++++ TEXTAUSZUG ++++

100 Jahre "Der Zauberberg": Wer liest den Klassiker heute noch?
Thomas Manns "Der Zauberberg" hat etwa 1.000 Seiten, erschien vor 100 Jahren und zählt zu den Klassikern deutschsprachiger Literatur. Aber wer liest das Buch heute noch? Eine Reportage aus einer Hamburger Buchhandlung.
Zu Besuch in der Buchhandlung Lüders in Hamburg-Eimsbüttel. Überall Bücher, wohin das Auge reicht. Bücher bis an die Decke. Draußen der Trubel der Hamburger Osterstraße - drinnen duftet es nach Kaffee und auch ein bisschen nach staubigem, altem Papier. So riechen wohl richtige Klassiker. Buchhändlerin Sinje Hansen weiß, wo alles steht. Den "Zauberberg" von Thomas Mann muss sie nicht lange suchen: "Den verkaufen wir nämlich noch besser als die 'Buddenbrooks'. Wie viel Exemplare wir da wohl verkauft haben?" Sinje Hansen tippt auf ihrem Computer und findet heraus, dass es pro Monat einmal verkauft wird. Die Angaben sind ungefähr, weil nicht alle Ausgaben im System stehen. "Aber das ist nicht schlecht für den Klassiker. Zusätzlich kommen die antiquarischen Exemplare hinzu - und das sind mehr."

++++ AUFGELISTETE EINTRÄGE ++++

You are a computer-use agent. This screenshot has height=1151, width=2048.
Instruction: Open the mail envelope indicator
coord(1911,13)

++++
++++ AUFGELISTETE EINTRÄGE ++++

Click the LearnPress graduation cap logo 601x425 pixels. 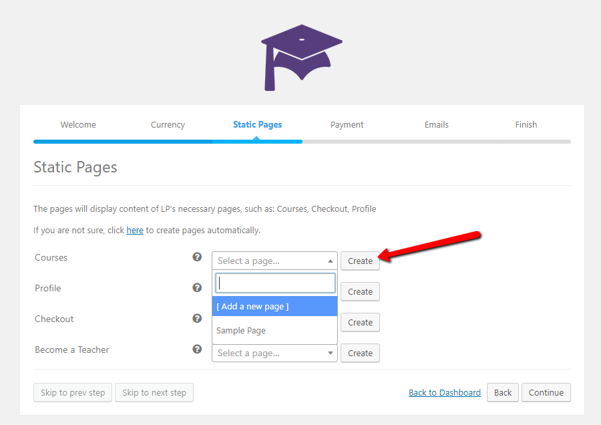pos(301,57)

++++

## [AUFGABE]
Wie viele Seiten hat Thomas Manns „Der Zauberberg“ laut dem Textauszug ungefähr? Die Einträge spielen hierfür keine Rolle.

## [MUSTERLÖSUNG]
Etwa 1.000 Seiten.